KEY POINTS:
At certain times in our careers, our jobs can involve a lot of travel. It might just be the weekly trip to Wellington, which becomes more like a glorified bus journey than the exciting jaunt to the capital it seemed in the beginning, or it might be some more full-on Asia-Pacific tours.
Travel tends to come in clumps. You might be working on a deal to buy a company in Singapore, so you're in Singapore every other week. Or you might be taking a group of clients on a tour of a certain region for a week.
If you are young and unattached, travelling with your job is something you virtually beg for at the interview stage. It's a great way to chalk up some international experience for the CV, a must these days, and there's another upside. The expenses. Normally your company will pay you a daily rate for expenses and the chances are you will never spend it all, unless sitting in restaurants by yourself eating three-course dinners really is your thing. You are more likely to grab a sandwich and collapse in a heap in the hotel room at night.
If you spend wisely, you can accumulate a nice little nest egg, says financial adviser Lisa Dudson. She saw a client recently who was being given $8000 net a year in expenses thanks to his marketing job, which took him to a number of cities in New Zealand and Australia and beyond.
He regarded this $8000 windfall as a good opportunity to spend more money while on his travels and at home.
"They say, 'Why shouldn't I?"' says Dudson.
The financial adviser soon disabused him of this idea, although she understands the temptation to treat yourself while on an overseas visit.
"When you work and travel and you are far away from home, you see all these cool things, and you can spend more than if you are at home," she says.
"You really have to watch it," adding that there is no reason to buy the full duty-free alcohol allowance every time.
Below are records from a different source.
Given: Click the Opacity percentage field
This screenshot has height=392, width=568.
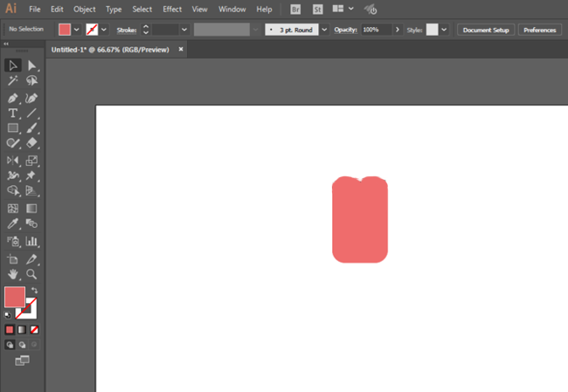Looking at the screenshot, I should tap(376, 30).
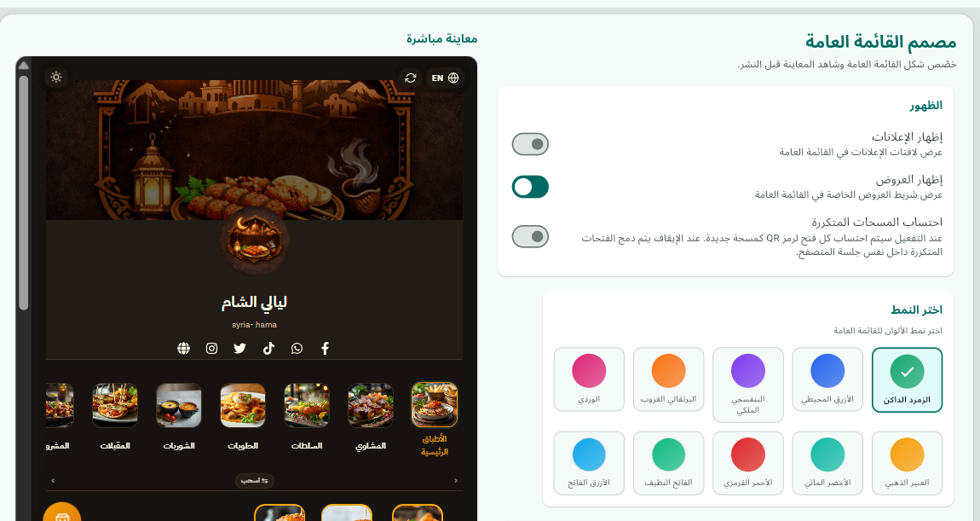Select the الحلويات category tab
Screen dimensions: 980x521
coord(243,417)
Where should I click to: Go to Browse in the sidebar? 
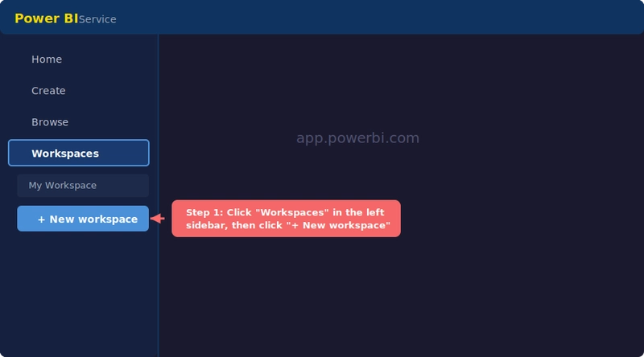(50, 122)
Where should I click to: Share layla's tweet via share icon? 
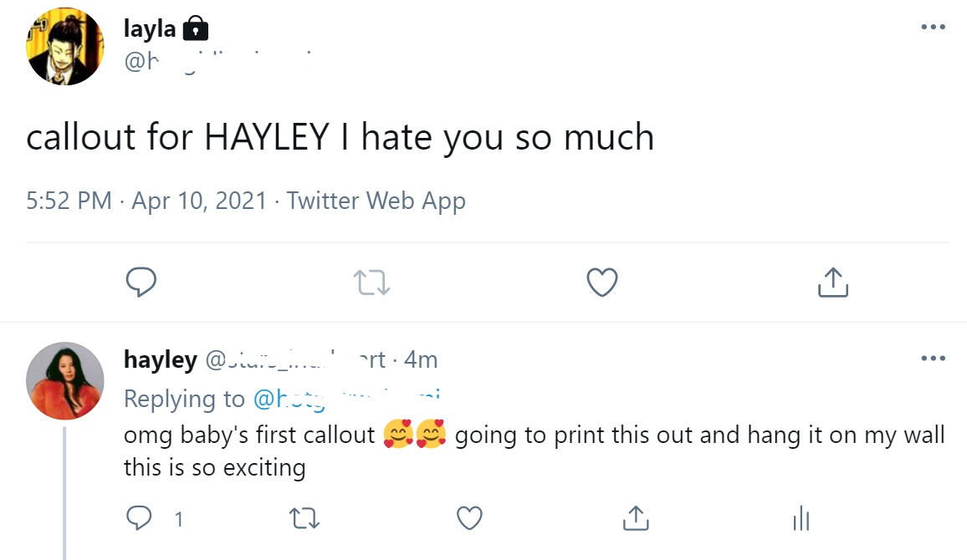(832, 283)
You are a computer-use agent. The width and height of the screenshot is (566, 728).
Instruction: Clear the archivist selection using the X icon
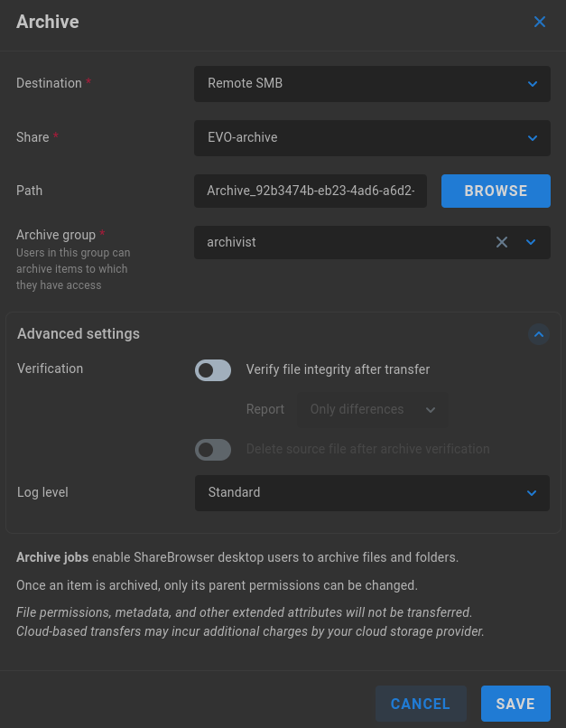click(x=502, y=242)
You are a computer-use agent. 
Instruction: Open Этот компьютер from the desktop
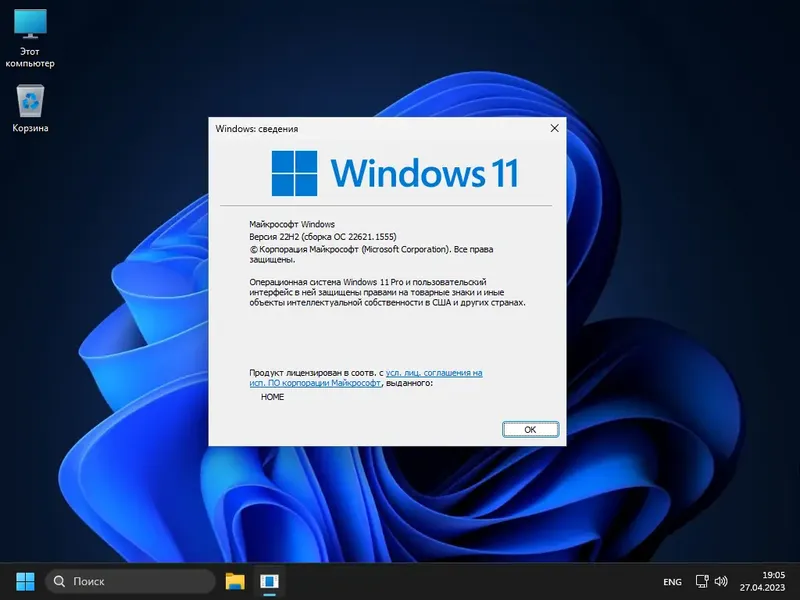[31, 30]
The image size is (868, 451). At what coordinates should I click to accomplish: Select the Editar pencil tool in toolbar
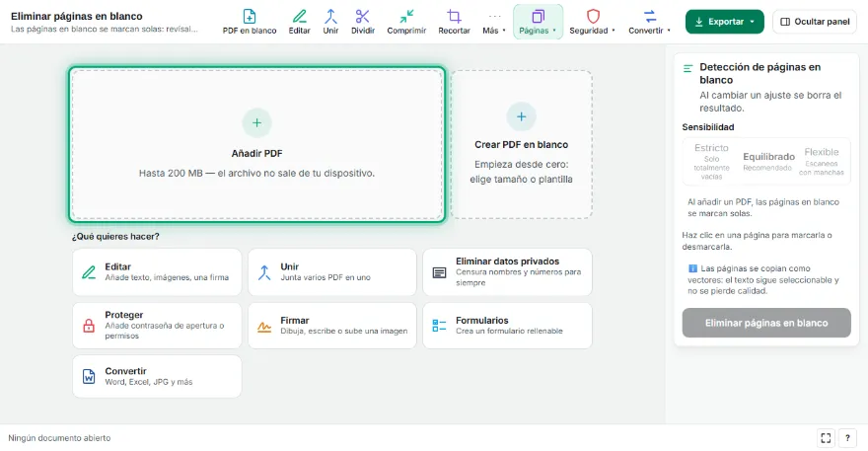300,22
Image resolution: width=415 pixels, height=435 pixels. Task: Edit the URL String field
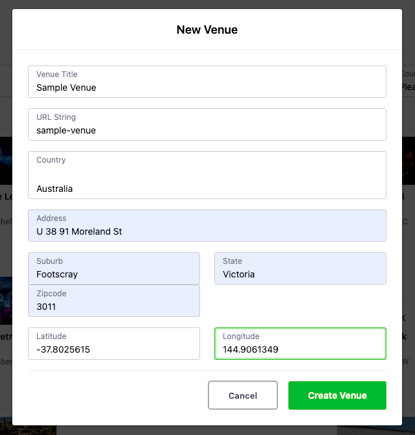pos(207,124)
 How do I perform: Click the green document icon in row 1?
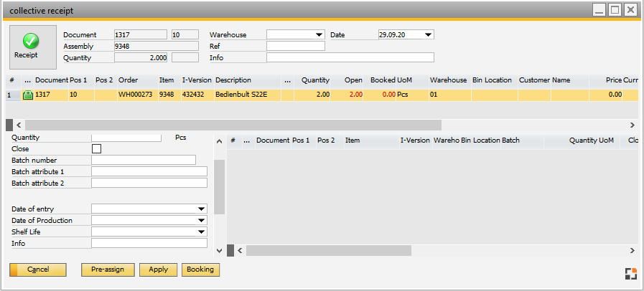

Companies are usually generous with expenses, conscious that they are disrupting your usual daily life.
"In a lot of respects, you need to budget and not spend it all. Because your lifestyle is more erratic, it makes managing money that bit harder," says Dudson. "If you make a conscious decision to go to a salad bar or do a grocery shop, you can find that you have quite a bit extra you could save to spend on other things."
Chalking up expenses on your credit card can be dangerous. The company will put the expenses owed into your bank account and then when you go to pay your credit card a month later, you have spent that extra part of your income. If possible ask for a company credit card.
Engineer Mark Hastings saved enough money to enable him to retrain and go back to university after saving his travel expenses, probably not his employer's intention.
He used to go the United States for weeks at a time to help install equipment, and during the trips all his expenses were covered. "There was a daily allowance for being on site - that was an extra $1000 a week. Meanwhile, food and accommodation was all covered," he says.
"So while I was paying my rent at home, my bills were next to nothing because I wasn't living at home much. I wasn't racking up phone bills, shopping for food, or catching the bus. I would end up banking, rather than spending half a month's salary."